§ Exercise details: Please repeat exactly the lines from the one containing "The width and" through the last line of the records, both included, and nothing else, leaving out any pictures.

§ Raw data:
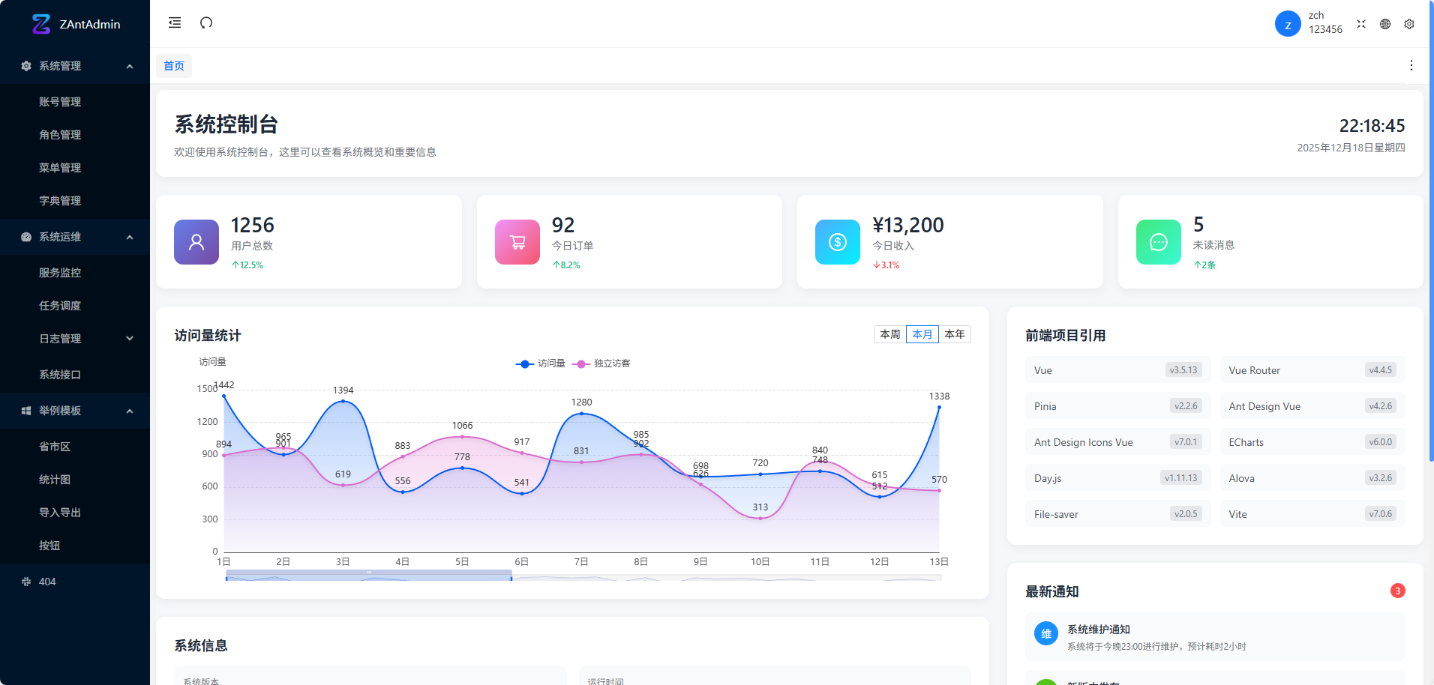This screenshot has width=1434, height=685.
Task: Open the language switcher globe icon
Action: point(1385,23)
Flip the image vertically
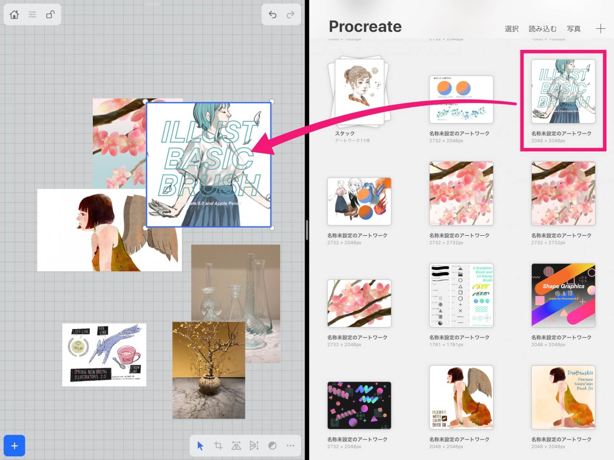 254,445
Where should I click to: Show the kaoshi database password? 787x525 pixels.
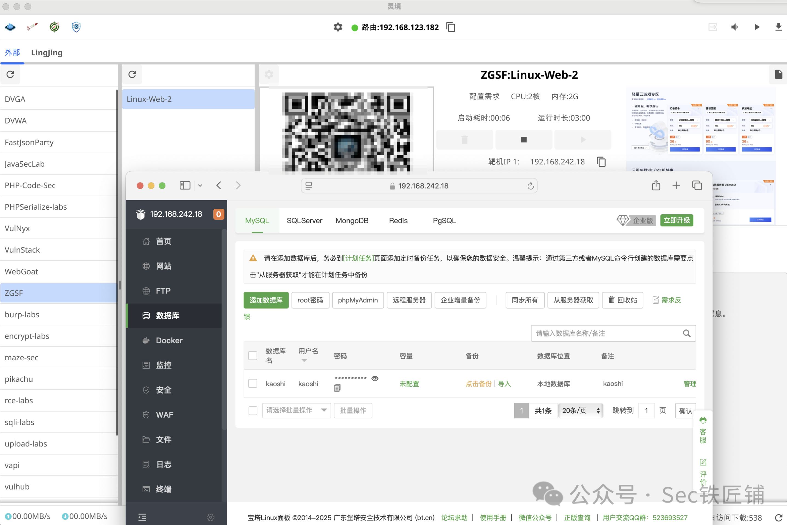pos(375,378)
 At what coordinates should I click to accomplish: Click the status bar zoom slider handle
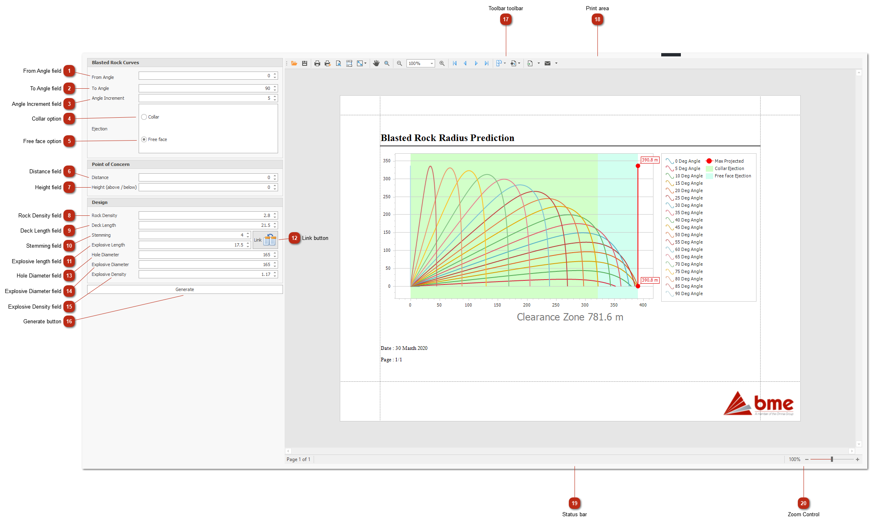[832, 459]
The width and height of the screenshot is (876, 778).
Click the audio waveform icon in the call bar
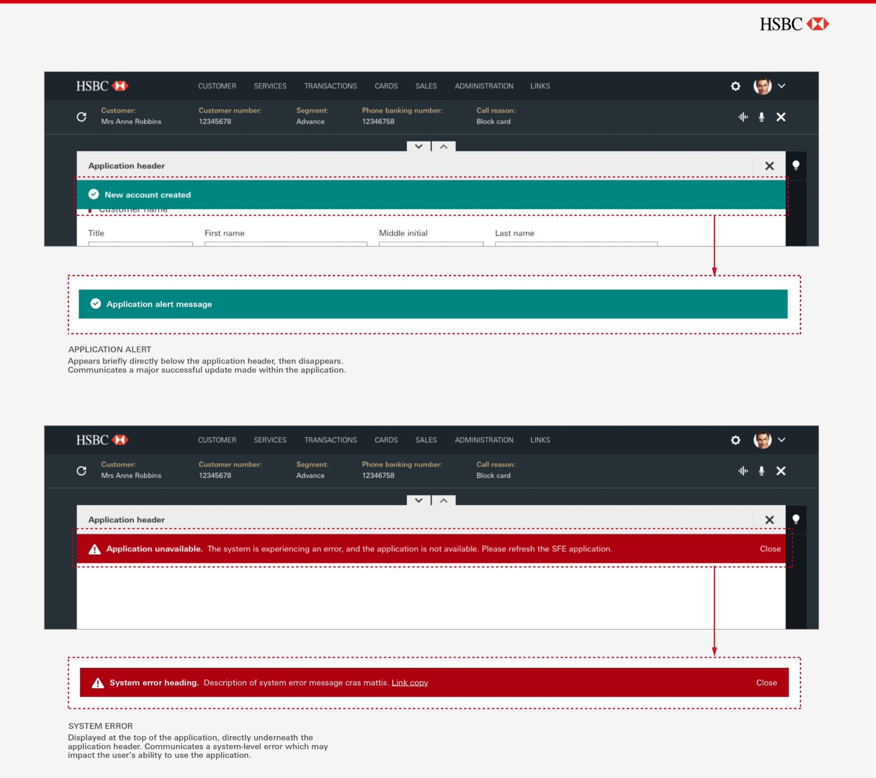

§ Written answer:
The width and height of the screenshot is (876, 778).
Click the audio waveform icon in the call bar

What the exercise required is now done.